The centenary of the signing of the Treaty of Trianon was a strong impetus to mark the event with the erection of monuments, the consequences of which became part of the daily normalcy of the population along the Slovenian-Hungarian border, with positive and negative consequences for individual places and people.
Heritagization of past events
The demolition of statues that marked many political turning points and changes in social paradigms, has always been present in the erection of statues in Slovenia. Ljubljana is supposed to be a whole town where monuments have the shortest life span (Jezernik 2014), although after 1991, unlike other Eastern European countries, the visual presence of the Slovenian public monument landscape remains almost unchanged (Murovec 2013). For example, the centre of Murska Sobota is still marked by a 17.35 m high obelisk and a Russian cannon from the Second World War on a socio-realistic monument built by the Soviet Union and Yugoslavia. The 2.40 m tall statues of a Russian soldier and a partisan next to a tank were made by sculptors Boris and Zdenko Kalin, above the soldiers there is an inscription in Russian and Slovenian: “Eternal glory to the heroes, fallen in the struggle for freedom and independence of the brotherly Soviet Union and Yugoslavia.” Construction of the monument began on 24 May 1945 at the initiative of the War Council of the 57th Army of the 3rd Ukrainian Front. The unveiling, attended by Slovenian and Yugoslav politicians and representatives of the Red Army and the French and British military, was on 12. 8. 1945. “At the time of Informbiro, the monument was sentenced to “death” by blasting. The explosives had already been set, and the trigger ready, but then someone advised it might be too hasty, because we will be “good again” and then there would be no monument.” (Kuzmič)

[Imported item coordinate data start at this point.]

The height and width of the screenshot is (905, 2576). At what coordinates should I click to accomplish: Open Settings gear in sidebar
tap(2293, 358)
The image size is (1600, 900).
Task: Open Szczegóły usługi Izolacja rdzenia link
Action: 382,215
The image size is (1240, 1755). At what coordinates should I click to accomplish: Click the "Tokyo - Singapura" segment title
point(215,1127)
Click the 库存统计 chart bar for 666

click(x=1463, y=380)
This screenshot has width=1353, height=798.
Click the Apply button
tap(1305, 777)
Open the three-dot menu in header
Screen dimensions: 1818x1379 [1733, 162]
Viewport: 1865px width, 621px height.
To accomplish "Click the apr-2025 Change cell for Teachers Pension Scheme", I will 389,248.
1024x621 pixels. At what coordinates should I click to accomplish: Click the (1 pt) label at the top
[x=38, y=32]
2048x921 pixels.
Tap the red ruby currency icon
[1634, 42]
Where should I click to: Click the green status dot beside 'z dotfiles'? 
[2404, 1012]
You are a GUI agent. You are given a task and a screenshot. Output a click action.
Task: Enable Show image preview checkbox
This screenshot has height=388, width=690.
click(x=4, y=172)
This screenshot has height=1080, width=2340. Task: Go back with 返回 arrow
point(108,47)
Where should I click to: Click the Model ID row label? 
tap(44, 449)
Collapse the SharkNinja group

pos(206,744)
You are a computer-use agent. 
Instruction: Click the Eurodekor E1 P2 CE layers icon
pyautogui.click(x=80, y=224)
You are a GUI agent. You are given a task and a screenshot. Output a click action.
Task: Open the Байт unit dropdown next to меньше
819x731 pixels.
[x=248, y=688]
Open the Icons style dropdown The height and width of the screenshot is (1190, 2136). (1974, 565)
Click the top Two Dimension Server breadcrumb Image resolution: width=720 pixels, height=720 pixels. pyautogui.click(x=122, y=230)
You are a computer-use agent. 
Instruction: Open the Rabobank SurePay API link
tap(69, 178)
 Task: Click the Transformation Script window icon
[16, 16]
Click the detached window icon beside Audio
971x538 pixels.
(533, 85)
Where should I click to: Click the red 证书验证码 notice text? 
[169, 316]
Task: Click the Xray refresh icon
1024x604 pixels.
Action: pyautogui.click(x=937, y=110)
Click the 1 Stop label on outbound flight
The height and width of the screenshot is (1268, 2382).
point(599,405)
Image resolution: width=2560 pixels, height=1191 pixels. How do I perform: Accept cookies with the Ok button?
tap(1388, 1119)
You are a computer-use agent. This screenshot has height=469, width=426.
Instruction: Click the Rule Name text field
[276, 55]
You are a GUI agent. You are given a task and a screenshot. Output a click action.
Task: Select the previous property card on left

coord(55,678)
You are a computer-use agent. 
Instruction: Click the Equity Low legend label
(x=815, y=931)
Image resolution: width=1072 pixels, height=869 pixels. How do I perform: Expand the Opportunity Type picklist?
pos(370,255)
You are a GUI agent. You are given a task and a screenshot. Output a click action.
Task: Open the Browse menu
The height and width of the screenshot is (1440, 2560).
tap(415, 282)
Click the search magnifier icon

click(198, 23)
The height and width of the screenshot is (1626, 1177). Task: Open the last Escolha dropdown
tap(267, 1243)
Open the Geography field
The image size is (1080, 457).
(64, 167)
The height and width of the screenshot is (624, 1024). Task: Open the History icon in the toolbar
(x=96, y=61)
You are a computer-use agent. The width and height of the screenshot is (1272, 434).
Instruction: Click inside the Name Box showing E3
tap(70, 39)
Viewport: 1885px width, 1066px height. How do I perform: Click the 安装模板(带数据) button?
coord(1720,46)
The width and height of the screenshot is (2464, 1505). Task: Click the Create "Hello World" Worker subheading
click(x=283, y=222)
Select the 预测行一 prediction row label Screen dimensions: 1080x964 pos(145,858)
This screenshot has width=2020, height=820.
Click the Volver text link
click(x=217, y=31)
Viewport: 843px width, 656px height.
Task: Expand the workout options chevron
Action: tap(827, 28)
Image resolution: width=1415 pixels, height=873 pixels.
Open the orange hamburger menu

Thus, monuments are both memorials and documents that emerge from an impressive experience of a historical moment, but by their existence they refer to what is no more. Integrating monuments into present-day space and its “open moment” encourage (critical) consideration and remind the community that a monument needs to be complemented by new meanings, contemporary social contexts and maybe even physical intervention. At a time when the dimensions of the “contested heritage” show themselves as a fundamental universal component of all heritage and heritage processes, monuments are also bound to seek out ways of coexisting with the heritage of different, even (politically) marginalized communities.